╭──

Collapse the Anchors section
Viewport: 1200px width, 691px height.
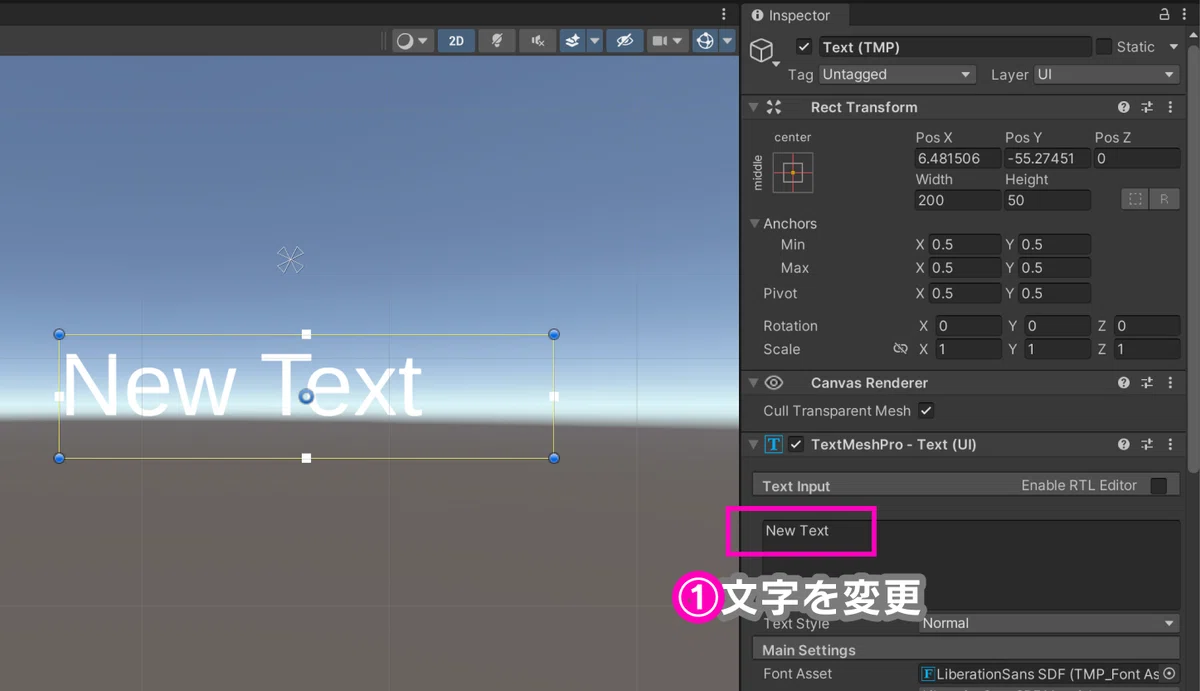click(755, 224)
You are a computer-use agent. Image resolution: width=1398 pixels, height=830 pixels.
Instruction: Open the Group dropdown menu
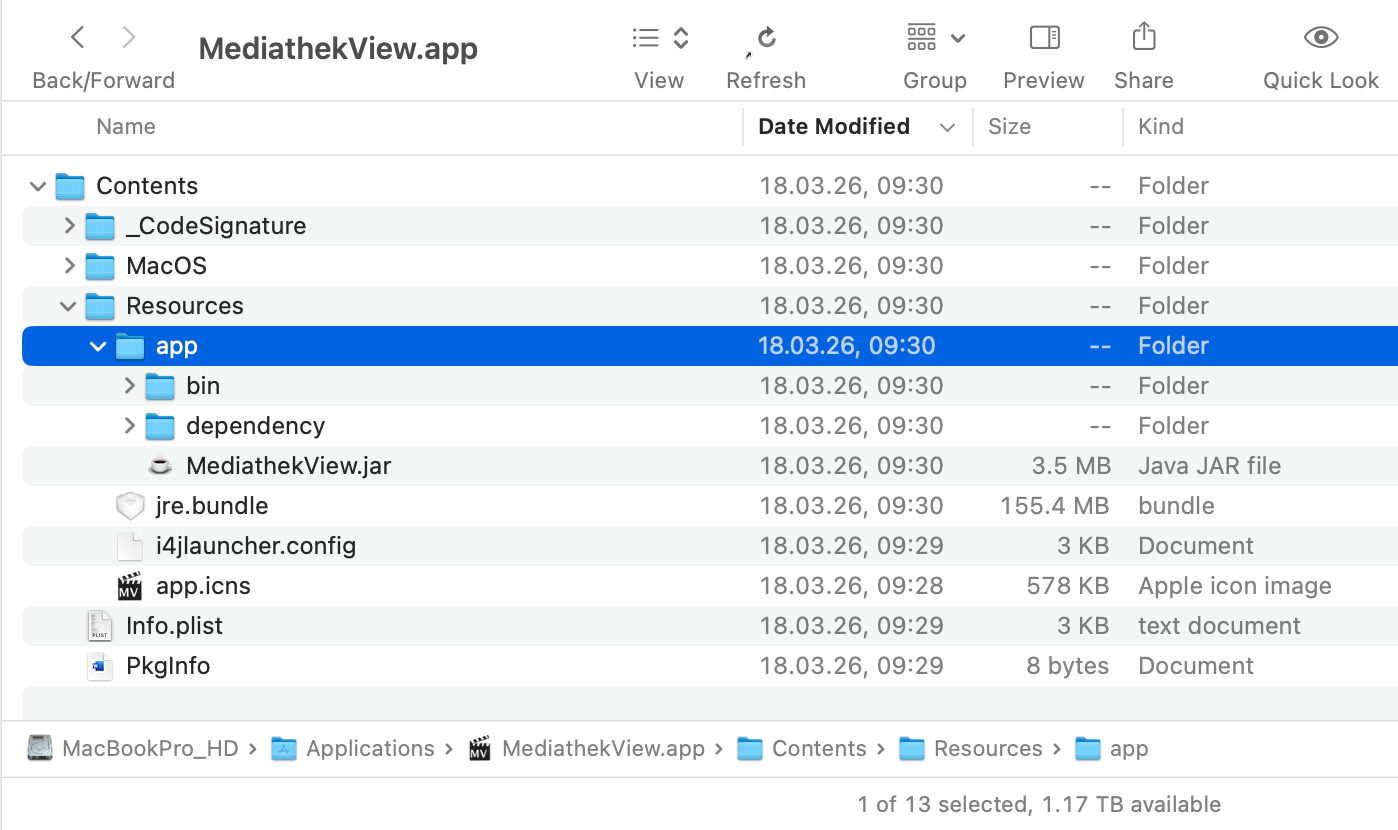click(x=935, y=39)
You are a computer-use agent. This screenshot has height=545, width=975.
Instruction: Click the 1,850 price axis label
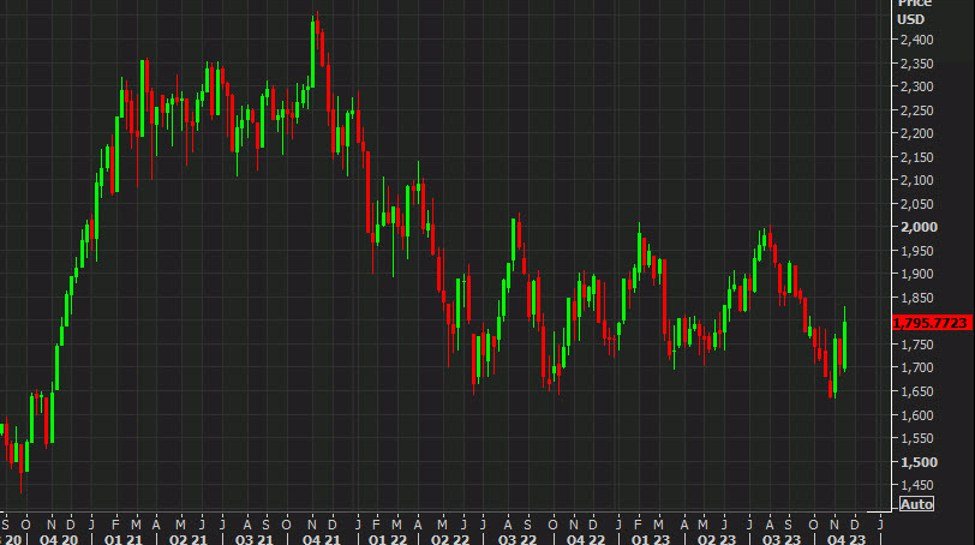[917, 298]
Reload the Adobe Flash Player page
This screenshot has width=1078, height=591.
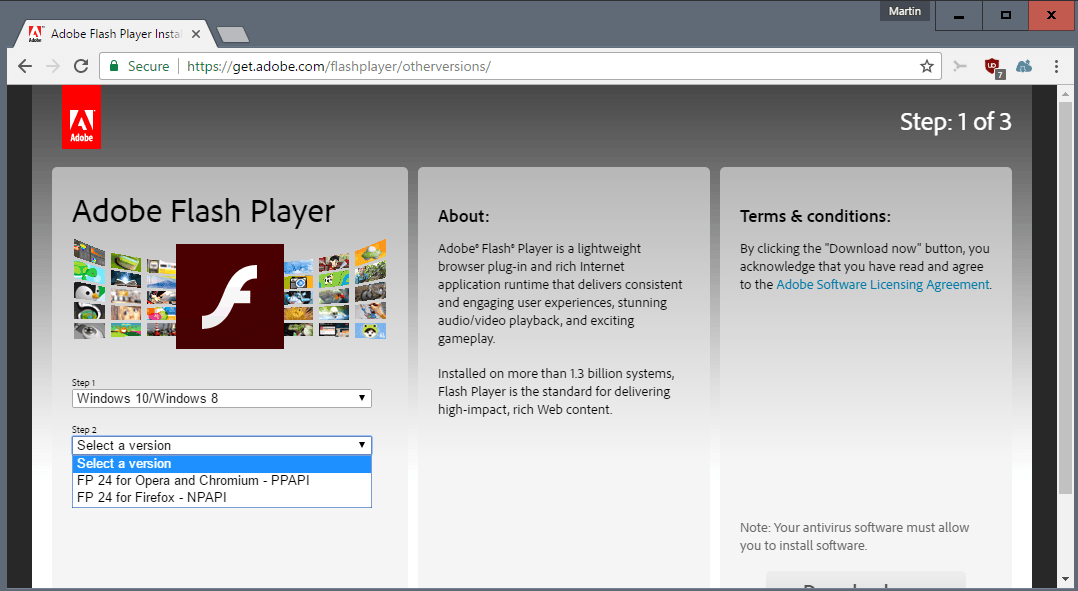[x=82, y=66]
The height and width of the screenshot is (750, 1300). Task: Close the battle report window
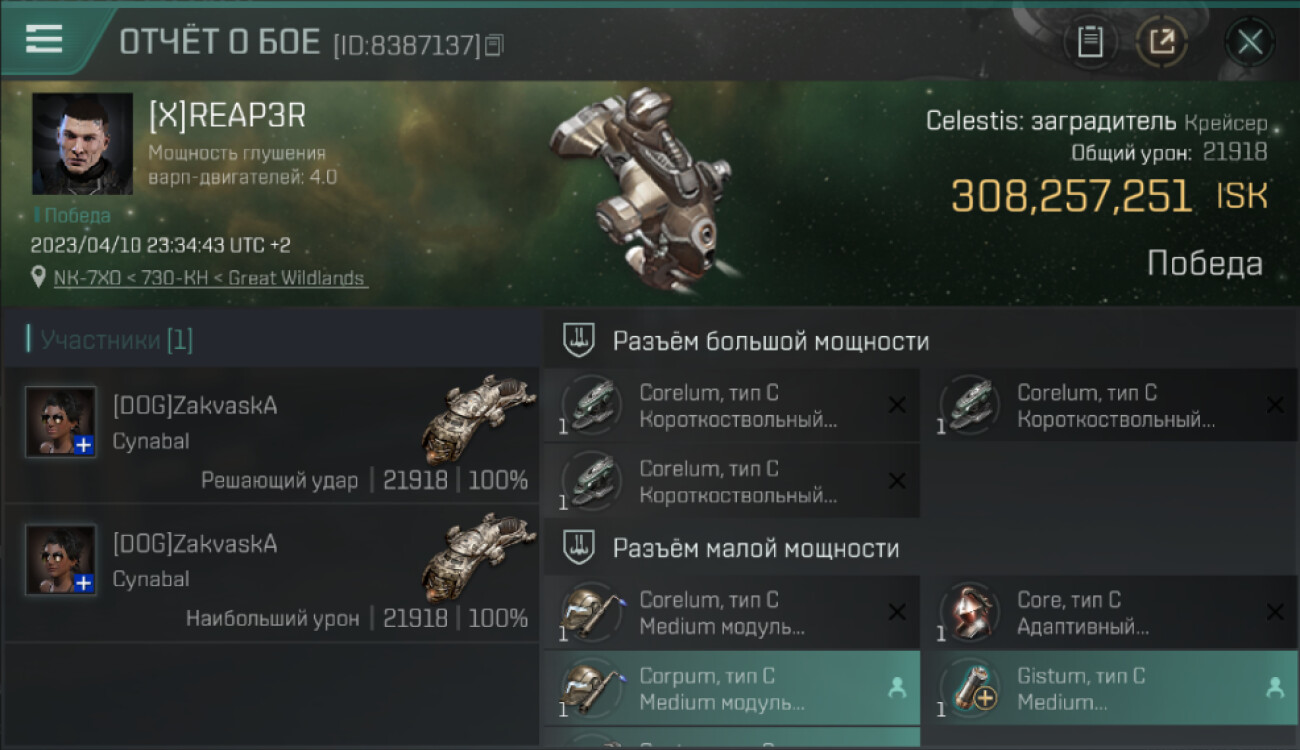pos(1250,42)

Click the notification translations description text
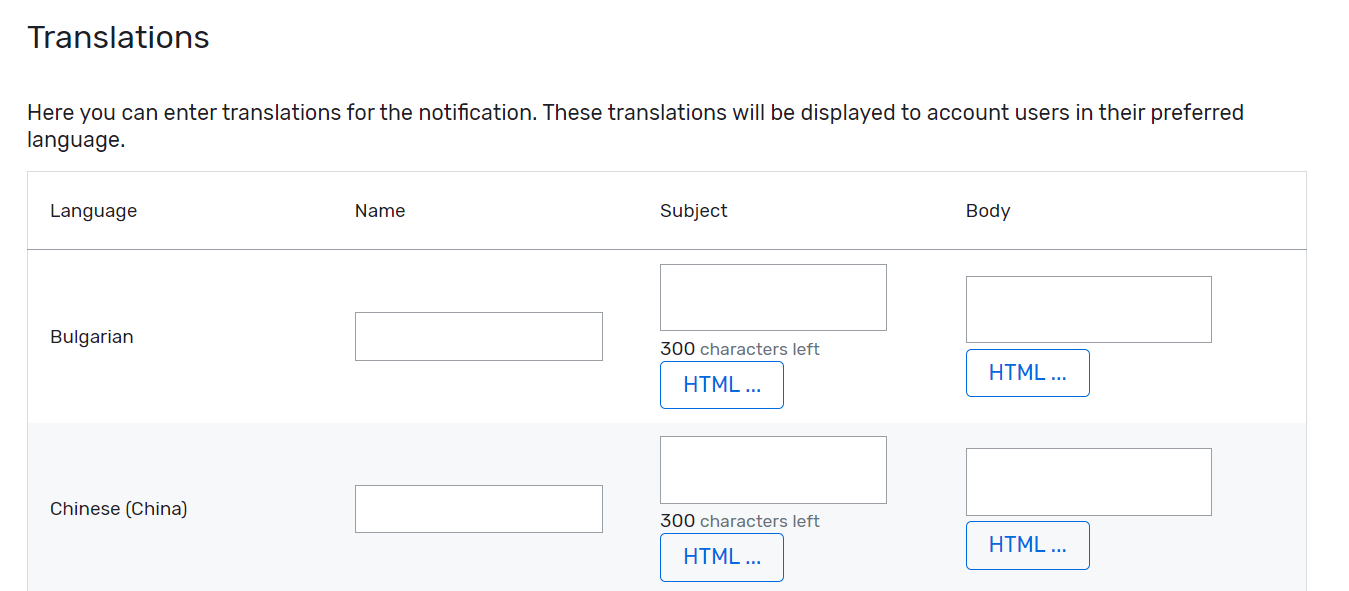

╰──

In the material above, each line with the word "computer" should be copied.

- RESULT FOR THIS TASK -
You are a computer-use agent. Image resolution: width=1398 pixels, height=830 pixels.
You are a computer-use agent. This screenshot has height=545, width=975.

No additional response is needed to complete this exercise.